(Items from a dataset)
□ □ □
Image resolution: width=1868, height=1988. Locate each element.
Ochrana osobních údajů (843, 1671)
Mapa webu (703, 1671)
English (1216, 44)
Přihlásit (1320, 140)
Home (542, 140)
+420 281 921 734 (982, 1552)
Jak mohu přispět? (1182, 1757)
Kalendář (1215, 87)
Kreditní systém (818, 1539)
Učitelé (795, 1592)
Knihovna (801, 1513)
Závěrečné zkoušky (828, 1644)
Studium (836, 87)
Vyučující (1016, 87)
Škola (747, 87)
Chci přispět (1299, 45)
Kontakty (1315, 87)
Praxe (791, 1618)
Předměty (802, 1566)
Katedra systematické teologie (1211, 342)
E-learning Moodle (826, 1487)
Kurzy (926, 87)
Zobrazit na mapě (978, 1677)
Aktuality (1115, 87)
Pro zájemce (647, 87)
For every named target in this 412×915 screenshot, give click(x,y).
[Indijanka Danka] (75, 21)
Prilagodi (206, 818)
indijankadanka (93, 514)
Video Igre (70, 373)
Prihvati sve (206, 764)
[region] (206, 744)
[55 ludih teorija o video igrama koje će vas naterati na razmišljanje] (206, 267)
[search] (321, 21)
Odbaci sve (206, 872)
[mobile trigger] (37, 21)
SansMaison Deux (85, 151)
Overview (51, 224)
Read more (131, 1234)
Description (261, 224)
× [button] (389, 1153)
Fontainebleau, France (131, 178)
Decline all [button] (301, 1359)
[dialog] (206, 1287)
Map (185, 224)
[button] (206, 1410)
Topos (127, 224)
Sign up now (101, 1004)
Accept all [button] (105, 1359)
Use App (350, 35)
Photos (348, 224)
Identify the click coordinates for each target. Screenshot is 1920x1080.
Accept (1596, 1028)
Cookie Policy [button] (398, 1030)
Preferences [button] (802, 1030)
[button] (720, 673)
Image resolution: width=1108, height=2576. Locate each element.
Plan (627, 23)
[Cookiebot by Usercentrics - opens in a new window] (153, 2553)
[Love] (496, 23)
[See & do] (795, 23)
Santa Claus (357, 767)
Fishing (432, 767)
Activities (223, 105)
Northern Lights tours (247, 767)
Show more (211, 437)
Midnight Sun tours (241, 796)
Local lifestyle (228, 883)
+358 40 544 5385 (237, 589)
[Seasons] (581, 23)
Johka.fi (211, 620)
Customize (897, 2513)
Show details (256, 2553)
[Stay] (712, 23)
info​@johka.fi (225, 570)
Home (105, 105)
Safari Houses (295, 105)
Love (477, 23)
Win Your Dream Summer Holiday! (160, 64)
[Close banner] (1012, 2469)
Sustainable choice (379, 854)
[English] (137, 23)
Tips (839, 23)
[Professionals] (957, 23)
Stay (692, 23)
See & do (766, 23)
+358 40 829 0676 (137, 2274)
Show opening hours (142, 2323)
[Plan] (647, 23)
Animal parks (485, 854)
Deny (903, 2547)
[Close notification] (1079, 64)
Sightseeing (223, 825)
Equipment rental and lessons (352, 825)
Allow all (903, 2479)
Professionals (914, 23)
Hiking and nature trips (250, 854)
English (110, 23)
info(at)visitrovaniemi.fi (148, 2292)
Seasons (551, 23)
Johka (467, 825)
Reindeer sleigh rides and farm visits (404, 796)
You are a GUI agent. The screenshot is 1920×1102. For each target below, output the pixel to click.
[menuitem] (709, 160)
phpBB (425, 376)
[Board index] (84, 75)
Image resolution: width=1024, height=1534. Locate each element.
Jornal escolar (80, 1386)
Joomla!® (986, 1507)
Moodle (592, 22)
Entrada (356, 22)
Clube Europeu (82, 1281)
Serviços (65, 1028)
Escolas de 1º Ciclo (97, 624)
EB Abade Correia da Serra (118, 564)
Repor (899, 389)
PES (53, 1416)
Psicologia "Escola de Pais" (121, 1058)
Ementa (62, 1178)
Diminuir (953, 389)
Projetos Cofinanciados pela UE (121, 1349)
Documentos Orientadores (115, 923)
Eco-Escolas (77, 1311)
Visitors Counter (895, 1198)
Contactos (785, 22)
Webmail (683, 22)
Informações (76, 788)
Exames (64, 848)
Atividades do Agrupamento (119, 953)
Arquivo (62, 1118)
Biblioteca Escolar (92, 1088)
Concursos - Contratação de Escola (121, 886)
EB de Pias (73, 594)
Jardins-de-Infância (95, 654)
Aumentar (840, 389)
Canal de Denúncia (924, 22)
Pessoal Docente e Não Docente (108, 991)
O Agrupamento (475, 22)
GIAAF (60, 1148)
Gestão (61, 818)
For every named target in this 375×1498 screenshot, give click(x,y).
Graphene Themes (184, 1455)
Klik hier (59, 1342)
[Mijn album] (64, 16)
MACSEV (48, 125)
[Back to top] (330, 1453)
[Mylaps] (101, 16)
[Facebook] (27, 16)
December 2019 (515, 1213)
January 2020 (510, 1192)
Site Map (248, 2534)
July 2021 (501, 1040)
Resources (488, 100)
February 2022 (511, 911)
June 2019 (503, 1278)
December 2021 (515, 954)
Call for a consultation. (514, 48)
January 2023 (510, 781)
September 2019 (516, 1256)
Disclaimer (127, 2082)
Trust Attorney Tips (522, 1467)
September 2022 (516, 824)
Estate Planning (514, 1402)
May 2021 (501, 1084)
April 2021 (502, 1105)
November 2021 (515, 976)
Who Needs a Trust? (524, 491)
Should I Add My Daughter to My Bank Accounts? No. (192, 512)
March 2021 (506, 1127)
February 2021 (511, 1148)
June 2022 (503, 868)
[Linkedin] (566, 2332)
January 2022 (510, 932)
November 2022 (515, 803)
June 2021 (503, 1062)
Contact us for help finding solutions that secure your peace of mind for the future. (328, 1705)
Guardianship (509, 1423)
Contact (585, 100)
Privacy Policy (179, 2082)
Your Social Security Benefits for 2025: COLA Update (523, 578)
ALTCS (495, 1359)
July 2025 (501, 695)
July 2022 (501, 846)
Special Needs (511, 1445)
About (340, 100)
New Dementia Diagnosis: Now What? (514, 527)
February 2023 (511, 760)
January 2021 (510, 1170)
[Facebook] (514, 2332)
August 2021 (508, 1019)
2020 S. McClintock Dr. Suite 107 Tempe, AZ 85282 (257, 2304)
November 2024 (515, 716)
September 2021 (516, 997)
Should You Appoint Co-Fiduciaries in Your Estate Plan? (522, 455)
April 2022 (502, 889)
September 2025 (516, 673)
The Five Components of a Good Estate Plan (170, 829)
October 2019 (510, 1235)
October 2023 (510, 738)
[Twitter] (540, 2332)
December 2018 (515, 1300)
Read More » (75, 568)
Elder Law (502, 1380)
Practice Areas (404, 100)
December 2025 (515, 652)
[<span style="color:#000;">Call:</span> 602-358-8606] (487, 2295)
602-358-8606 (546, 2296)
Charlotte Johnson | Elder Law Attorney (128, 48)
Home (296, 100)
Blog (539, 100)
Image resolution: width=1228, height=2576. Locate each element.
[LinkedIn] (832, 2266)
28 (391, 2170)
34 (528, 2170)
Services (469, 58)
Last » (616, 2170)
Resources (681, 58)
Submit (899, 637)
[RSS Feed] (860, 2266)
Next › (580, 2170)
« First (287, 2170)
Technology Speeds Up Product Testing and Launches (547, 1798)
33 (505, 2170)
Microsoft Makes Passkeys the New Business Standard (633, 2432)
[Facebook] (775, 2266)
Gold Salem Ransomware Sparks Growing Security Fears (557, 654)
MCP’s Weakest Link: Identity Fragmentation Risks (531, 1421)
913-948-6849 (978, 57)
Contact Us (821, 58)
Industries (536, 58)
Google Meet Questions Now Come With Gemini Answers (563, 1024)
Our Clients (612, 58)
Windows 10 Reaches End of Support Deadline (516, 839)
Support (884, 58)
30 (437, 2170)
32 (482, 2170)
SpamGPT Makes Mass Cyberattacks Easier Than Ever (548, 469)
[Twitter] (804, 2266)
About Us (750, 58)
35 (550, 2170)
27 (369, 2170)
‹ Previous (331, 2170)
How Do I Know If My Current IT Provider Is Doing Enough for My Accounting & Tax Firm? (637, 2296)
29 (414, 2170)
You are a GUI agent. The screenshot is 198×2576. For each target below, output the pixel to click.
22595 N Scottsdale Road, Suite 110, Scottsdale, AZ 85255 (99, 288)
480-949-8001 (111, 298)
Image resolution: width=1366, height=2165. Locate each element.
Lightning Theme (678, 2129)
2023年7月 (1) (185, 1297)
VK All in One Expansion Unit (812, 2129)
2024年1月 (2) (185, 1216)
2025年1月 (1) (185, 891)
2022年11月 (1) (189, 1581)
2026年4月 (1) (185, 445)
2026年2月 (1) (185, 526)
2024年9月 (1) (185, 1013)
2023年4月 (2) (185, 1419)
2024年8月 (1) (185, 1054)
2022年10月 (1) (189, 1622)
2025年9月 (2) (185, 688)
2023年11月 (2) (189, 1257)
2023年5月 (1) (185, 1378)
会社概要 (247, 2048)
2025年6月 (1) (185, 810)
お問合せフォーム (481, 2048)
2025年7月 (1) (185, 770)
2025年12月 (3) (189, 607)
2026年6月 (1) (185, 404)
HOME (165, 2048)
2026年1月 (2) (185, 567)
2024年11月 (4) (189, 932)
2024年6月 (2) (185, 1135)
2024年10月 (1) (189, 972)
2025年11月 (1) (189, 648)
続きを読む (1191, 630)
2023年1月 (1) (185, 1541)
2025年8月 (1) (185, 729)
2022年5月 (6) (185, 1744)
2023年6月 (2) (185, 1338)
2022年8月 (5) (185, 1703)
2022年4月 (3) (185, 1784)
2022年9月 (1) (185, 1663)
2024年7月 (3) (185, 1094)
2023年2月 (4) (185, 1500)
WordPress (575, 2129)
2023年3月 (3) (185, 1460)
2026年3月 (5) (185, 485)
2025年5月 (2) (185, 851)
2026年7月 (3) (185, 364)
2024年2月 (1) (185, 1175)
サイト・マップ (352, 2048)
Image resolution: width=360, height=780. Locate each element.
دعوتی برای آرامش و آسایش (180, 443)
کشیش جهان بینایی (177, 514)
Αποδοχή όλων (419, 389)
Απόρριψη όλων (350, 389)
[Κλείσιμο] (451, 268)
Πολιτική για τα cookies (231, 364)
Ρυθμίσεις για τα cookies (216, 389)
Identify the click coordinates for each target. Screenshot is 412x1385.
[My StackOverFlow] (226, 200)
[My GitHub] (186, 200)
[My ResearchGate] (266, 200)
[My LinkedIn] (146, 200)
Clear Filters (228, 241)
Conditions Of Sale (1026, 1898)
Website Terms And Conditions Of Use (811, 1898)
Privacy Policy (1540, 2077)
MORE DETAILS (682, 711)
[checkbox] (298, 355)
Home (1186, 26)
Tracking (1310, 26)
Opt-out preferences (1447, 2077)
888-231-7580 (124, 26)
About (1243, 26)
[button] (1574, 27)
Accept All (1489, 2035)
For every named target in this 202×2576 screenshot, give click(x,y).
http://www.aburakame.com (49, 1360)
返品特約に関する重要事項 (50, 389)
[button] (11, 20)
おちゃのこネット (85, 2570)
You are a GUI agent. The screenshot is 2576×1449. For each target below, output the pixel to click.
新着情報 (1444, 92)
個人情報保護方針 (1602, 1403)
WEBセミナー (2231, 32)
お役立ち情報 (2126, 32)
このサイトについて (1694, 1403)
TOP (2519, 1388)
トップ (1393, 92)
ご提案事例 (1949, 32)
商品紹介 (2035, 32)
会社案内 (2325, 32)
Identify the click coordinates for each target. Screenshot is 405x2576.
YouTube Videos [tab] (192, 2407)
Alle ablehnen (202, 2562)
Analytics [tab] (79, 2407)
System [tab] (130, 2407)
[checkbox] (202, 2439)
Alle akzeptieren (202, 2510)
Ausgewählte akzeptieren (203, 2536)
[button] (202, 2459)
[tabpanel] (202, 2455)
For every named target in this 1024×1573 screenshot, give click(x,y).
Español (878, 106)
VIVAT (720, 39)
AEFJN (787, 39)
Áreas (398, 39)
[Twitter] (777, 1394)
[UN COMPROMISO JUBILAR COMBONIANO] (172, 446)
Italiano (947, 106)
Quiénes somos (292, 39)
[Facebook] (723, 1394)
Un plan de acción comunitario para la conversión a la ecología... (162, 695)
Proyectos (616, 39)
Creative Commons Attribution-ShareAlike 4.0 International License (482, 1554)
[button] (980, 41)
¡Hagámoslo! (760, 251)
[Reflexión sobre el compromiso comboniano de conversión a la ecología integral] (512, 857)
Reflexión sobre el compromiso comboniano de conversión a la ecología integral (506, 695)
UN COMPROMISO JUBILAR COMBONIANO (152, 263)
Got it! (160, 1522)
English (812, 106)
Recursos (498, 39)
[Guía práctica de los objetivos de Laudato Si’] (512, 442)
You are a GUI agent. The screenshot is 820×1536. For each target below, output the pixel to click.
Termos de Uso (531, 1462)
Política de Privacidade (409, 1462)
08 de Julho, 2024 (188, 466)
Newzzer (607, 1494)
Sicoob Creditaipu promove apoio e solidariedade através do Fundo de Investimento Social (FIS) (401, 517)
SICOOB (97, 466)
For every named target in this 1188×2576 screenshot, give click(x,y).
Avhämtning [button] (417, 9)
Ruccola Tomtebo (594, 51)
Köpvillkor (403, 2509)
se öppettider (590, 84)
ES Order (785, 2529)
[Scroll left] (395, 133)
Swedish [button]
□ □ □
PROBLEM TO WORK ON
Starting from the top of the records and ending at the line that contains "Use App (350, 35)", repeat each line exactly and return only those lines.

TASK RESULT
Image resolution: width=1868, height=1988. Locate each element.
Ochrana osobních údajů (843, 1671)
Mapa webu (703, 1671)
English (1216, 44)
Přihlásit (1320, 140)
Home (542, 140)
+420 281 921 734 (982, 1552)
Jak mohu přispět? (1182, 1757)
Kalendář (1215, 87)
Kreditní systém (818, 1539)
Učitelé (795, 1592)
Knihovna (801, 1513)
Závěrečné zkoušky (828, 1644)
Studium (836, 87)
Vyučující (1016, 87)
Škola (747, 87)
Chci přispět (1299, 45)
Kontakty (1315, 87)
Praxe (791, 1618)
Předměty (802, 1566)
Katedra systematické teologie (1211, 342)
E-learning Moodle (826, 1487)
Kurzy (926, 87)
Zobrazit na mapě (978, 1677)
Aktuality (1115, 87)
Pro zájemce (647, 87)
For every named target in this 412×915 screenshot, give click(x,y).
[Indijanka Danka] (75, 21)
Prilagodi (206, 818)
indijankadanka (93, 514)
Video Igre (70, 373)
Prihvati sve (206, 764)
[region] (206, 744)
[55 ludih teorija o video igrama koje će vas naterati na razmišljanje] (206, 267)
[search] (321, 21)
Odbaci sve (206, 872)
[mobile trigger] (37, 21)
SansMaison Deux (85, 151)
Overview (51, 224)
Read more (131, 1234)
Description (261, 224)
× [button] (389, 1153)
Fontainebleau, France (131, 178)
Decline all [button] (301, 1359)
[dialog] (206, 1287)
Map (185, 224)
[button] (206, 1410)
Topos (127, 224)
Sign up now (101, 1004)
Accept all [button] (105, 1359)
Use App (350, 35)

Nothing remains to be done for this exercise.